The Dance of Death
14 January 2023
The Dance of Death is a play about a married couple united not by love but – oh, how paradoxical – by hate. Hate is the only bond between Edgar and Alice: he is a retired captain commanding a naval artillery and she is a former actress. They have lived together for 25 years in a tower that used to be a prison. The tower is now their oval lounge which is nothing but a cage where they wage their marital war. The play is a portrayal of a tyrannical captain, his manipulative wife and his »innocent« cousin Kurt, the director of the quarantine, who declares, as soon as he enters their home that it smells of sickening toxic wallpaper as if there was a corpse lying under the floorboard, and describes their home as a place where hatred reigns so strong that one can hardly breathe.
Why does the couple persevere in such a toxic marriage at all? The answer is simple. They have nothing else but their hatred. Hatred has become their meaning of life. Their hatred is so contagious that it is transmitted to their daughter. Judith, still young, builds a relationship with her suitors very similar to that of her parents. The future is assured. It is called hate.
Strindberg’s play shows a world of callous captains – the »soldiers« – and manipulative and evil seductresses – the »actresses« – who deliberately enter marital relationships. In the living room of the feuding spouses, we recognise the absurdity of human condition and the phenomenology of all conflicts. Every disease of society is human. And what is more, every disease of nature is also human. Both are caused by a metastasised spirit.
The view from the oval lounge hides a dramatic ineffability of the outside world. Outside, it is a gloomy autumn evening. The door of the lounge is open, and the view opens onto an artillery guard: a soldier, wearing a helmet and holding a sabre, glimmering in the red reflection of the setting sun now and then. The sea is also visible. Dark, deep and calm (for now).

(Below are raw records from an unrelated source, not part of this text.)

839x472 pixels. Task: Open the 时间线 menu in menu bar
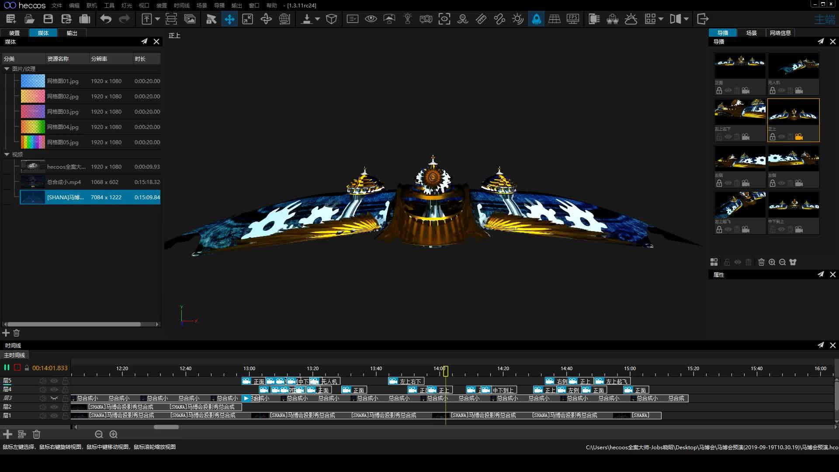point(181,5)
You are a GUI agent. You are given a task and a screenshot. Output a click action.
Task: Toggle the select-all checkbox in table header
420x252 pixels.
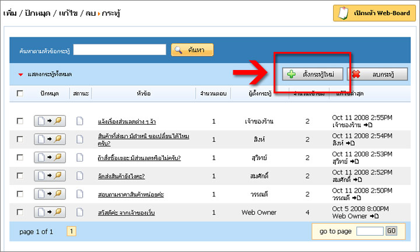20,93
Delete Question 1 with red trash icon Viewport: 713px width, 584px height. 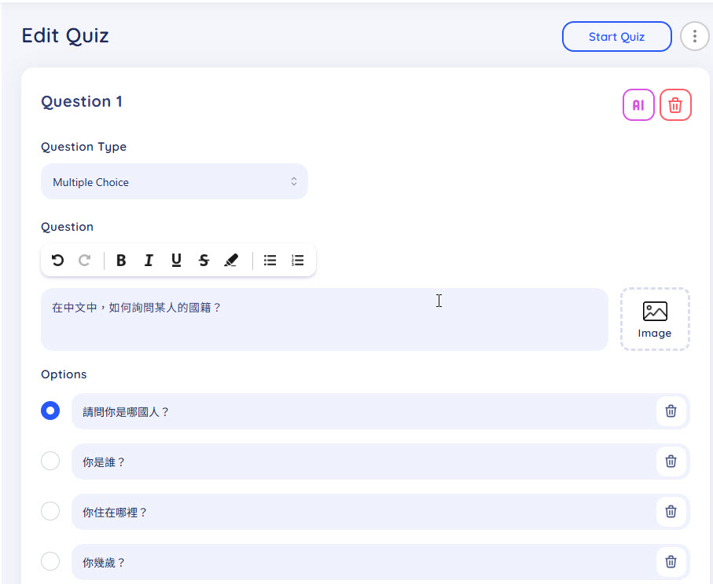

The tension of the outside world surrounding the tower feeds off the tension of the oval lounge – and vice versa. There is an ominous feeling in the air, a kind of calm before the storm or a lull before the big bang. Perhaps everything is waiting for a giant tsunami, for the moment when the sea will drag everything into its dark depths and free the prisoners of the tower. Edgar, Alice, Kurt, Judith, Allan, the Lieutenant and Jenny are so dramatic in their entrapment that they can only make us laugh. Their former absurdist natures are now perfectly ordinary, normal. These pretentiously stubborn individuals are driven by the familiar mechanics of egoism. We recognise them even when they are at the piano, the sewing machine, the telegraph, at the desk or in the deckchair.
Whatever their position in life – danse macabre unites them all. The dance of death symbolises life as a bad dream, and death becomes liberation from the horrors of life.